● Information supplied:
+++
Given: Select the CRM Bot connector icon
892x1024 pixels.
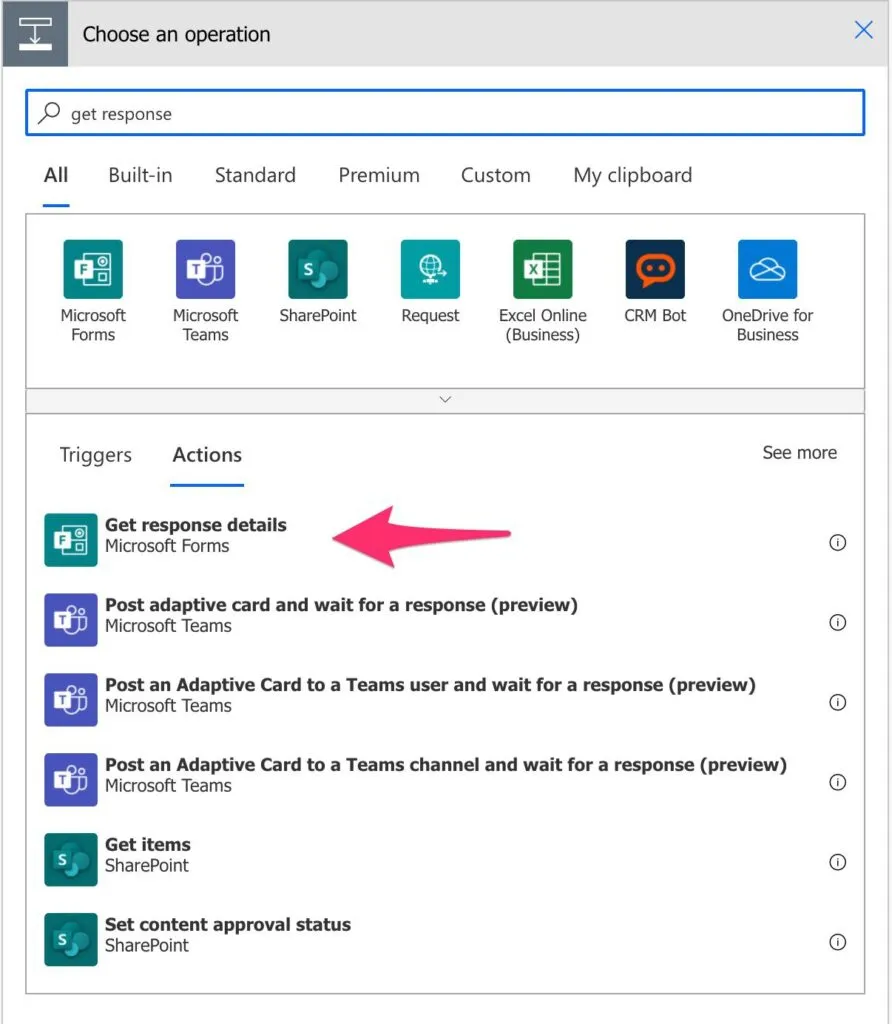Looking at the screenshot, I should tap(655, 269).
+++
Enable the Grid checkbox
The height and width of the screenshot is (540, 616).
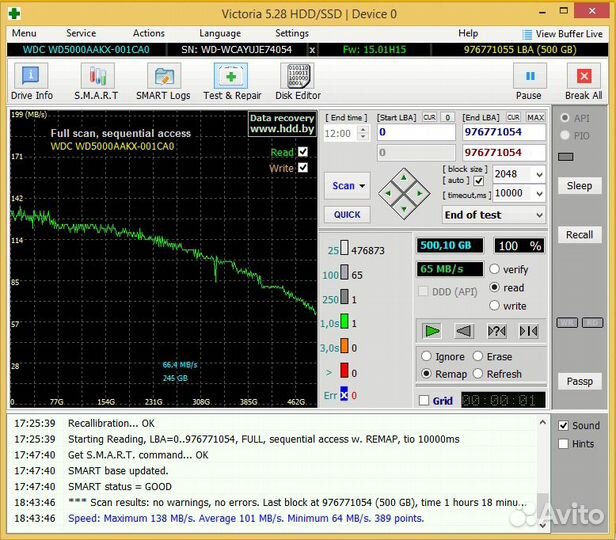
+++
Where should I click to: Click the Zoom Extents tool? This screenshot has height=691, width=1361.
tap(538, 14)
+++
● Your assignment:
Extract from the listing above the lines between the line containing "Enable the Grid checkbox" and the line containing "The height and", keeping both of those lines. Output nothing else.

● Task output:
Enable the Grid checkbox
The height and width of the screenshot is (540, 616).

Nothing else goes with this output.